Assignment |
Your answer should be every line from the records that contains "Evangelismo".

Data section |

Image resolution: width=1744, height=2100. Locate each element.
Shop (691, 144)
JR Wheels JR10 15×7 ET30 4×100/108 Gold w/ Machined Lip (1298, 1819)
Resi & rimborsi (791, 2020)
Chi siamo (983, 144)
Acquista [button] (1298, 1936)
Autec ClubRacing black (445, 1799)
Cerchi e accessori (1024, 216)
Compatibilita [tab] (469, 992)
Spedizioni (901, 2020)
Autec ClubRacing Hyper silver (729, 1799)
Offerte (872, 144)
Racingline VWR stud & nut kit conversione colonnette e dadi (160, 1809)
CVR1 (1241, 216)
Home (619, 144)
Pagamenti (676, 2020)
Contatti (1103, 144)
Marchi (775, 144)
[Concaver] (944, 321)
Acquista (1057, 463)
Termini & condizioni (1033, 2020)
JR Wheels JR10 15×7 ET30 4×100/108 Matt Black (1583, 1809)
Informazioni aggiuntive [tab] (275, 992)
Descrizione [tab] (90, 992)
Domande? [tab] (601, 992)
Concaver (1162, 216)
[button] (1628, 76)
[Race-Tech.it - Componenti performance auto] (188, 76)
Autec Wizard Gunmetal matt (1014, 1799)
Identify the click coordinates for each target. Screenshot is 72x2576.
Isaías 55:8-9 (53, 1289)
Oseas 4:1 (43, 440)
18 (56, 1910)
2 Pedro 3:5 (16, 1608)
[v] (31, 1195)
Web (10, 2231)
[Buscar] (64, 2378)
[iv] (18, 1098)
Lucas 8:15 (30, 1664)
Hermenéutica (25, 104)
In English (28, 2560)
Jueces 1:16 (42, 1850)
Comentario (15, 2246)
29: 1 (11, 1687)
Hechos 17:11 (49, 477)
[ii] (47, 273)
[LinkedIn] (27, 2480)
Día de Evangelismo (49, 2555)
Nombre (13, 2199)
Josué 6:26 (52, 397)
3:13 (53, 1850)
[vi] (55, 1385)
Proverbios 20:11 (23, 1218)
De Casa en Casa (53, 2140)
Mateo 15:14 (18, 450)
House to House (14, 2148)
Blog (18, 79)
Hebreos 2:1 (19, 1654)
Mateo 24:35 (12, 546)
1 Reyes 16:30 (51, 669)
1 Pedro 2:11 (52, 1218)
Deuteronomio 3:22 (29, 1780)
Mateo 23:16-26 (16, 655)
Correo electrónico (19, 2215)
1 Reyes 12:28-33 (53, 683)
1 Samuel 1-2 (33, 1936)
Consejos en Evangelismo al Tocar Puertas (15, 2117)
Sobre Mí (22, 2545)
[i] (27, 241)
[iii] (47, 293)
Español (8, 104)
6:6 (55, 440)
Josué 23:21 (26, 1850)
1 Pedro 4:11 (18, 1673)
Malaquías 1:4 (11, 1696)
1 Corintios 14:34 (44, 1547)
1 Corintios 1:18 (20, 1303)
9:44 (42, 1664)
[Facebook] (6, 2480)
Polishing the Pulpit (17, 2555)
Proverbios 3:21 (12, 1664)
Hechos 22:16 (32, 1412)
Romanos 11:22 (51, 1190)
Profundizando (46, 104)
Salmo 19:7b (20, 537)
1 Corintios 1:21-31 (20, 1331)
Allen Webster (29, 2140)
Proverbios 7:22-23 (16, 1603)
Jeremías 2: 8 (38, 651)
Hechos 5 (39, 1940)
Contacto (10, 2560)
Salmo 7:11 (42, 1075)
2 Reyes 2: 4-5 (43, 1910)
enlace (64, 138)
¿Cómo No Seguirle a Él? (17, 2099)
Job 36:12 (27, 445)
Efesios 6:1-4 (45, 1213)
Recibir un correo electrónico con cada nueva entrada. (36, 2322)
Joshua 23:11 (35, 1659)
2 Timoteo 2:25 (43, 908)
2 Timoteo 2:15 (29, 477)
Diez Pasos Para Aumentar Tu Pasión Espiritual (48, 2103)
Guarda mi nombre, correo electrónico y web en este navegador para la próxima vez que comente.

Answer space |
Día de Evangelismo (49, 2555)
Consejos en Evangelismo al Tocar Puertas (15, 2117)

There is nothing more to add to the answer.